Amazon Web Services (AWS) Deployment Configuration—Automatic Mode (Essentials Subscription)

Alert Logic updated the appearance of the Alert Logic console, though all functionality remains. If you chose to use the beta navigation, note that the documentation below describes the current Alert Logic console. For more information about the new navigation, see Dashboard Navigation Menu.

Alert Logic recommends Automatic Mode for AWS deployment creation if you want Alert Logic to deploy and maintain new VPC subnets used for scanning instances.

Deployment creation requires that you be logged into your Alert Logic account and the AWS account you want this deployment to monitor and protect.

If you manage more than one Alert Logic account, be sure you are logged into the correct account.

To start creating your AWS deployment:

  1. From the Alert Logic console, click CONFIGURATION, and then click Deployments.
  2. Click the add icon (), and then select Amazon Web Services (AWS).
  3. Type a name for your deployment, and then click SAVE AND CONTINUE.
  4. Select Automatic Mode, and then click SAVE & CONTINUE.

IAM policy and role creation

To protect your AWS deployment, you must set up an AWS IAM policy and role to allow Alert Logic access to your AWS account. Alert Logic provides an AWS CloudFormation template to automate creation of the correct policy and role for the deployment. You can also choose to manually set up the IAM policy and role.

Cross-account roles allow Alert Logic to access your AWS account.
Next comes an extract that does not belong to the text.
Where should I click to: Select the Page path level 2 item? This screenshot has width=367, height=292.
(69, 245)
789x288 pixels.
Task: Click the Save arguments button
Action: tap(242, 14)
AWS role creation requires that you provide an AWS policy, a document that specifies the permissions assigned to the AWS role you create for Alert Logic to access to your AWS account.

Alert Logic recommends you set up AWS cross-account roles using the default procedures in the Alert Logic console, which allow Alert Logic to make all the necessary changes to your AWS account. The full permission policy documents do not allow Alert Logic to:

  • Retrieve secret keys or credentials from IAM
  • Retrieve data from data stores other than S3
  • Perform these actions from any other AWS account
  • Grant access to the protected account to any other AWS account or user
  • Modify IAM credentials or policies

IAM policy and role setup using AWS CloudFormation

Alert Logic recommends you use the Alert Logic CloudFormation template for quick, convenient IAM policy and role creation. The CloudFormation template creates the appropriate IAM role that allows your deployment access to your AWS assets.

Click CLOUDFORMATION SETUP, and then follow the instructions in the Alert Logic console and the AWS console.

IAM policy and role setup using manual IAM setup

Select manual IAM set up if your AWS account permissions allow you to create an IAM policy, but does not have the permissions to run CloudFormation.

Click MANUAL IAM SETUP, and then follow the instructions on the screen.

Enter your Role ARN

In the Alert Logic console, enter the ARN you copied from the AWS console after you created the IAM role.

Asset Discovery

Allow Alert Logic a moment to discover your assets. When discovery is complete, click CONTINUE. Alert Logic displays the assets discovered in your account in topology diagrams. To learn more about topology, click Topology.

Add external assets

You can add external assets by domain name or IP address.

External assets are also used for non-PCI external scans.

To add external assets:

  1. Click the Add icon () and choose the DNS name or IP address.
    • If you chose the DNS name, enter your fully-qualified domain name in the field.
    • If you chose IP address, name your external IP address, and then enter the IP address in the field.
  2. Click SAVE.

Scope of protection

Alert Logic discovers and organizes deployments into a visual topology where you can select the desired levels of protection for your assets.

You can define the scope of your protection per VPC or per region. Each VPC appears within its protected region. Click a region or individual VPC to set the service level or leave it unprotected, and then click SAVE. You must choose one of the following levels of coverage:

  • Unprotected
  • Alert Logic Essentials coverage

Configuration Topology

This topology diagram provides an overview of your scope of protection. You can see which assets are unprotected, or being scanned at the Essentials, Professional, or Enterprise levels.

The protection breakdown displays how many assets are unprotected, excluded, and protected, along with the number of protected assets in each level.

Update the Alert Logic appliance firewall rules

If you used a CloudFormation template or a Terraform template provided by Alert Logic for your appliance installation, you do not need to perform this step.

Ensure the proper inbound and outbound firewall rules are in place for the appliance. For information about firewall rules, see Alert Logic Firewall Rules.

Verify the health of your deployment

After you create your deployment, access the Health console in the Alert Logic console to determine the health of your networks, appliances, and agents, and then make any necessary changes.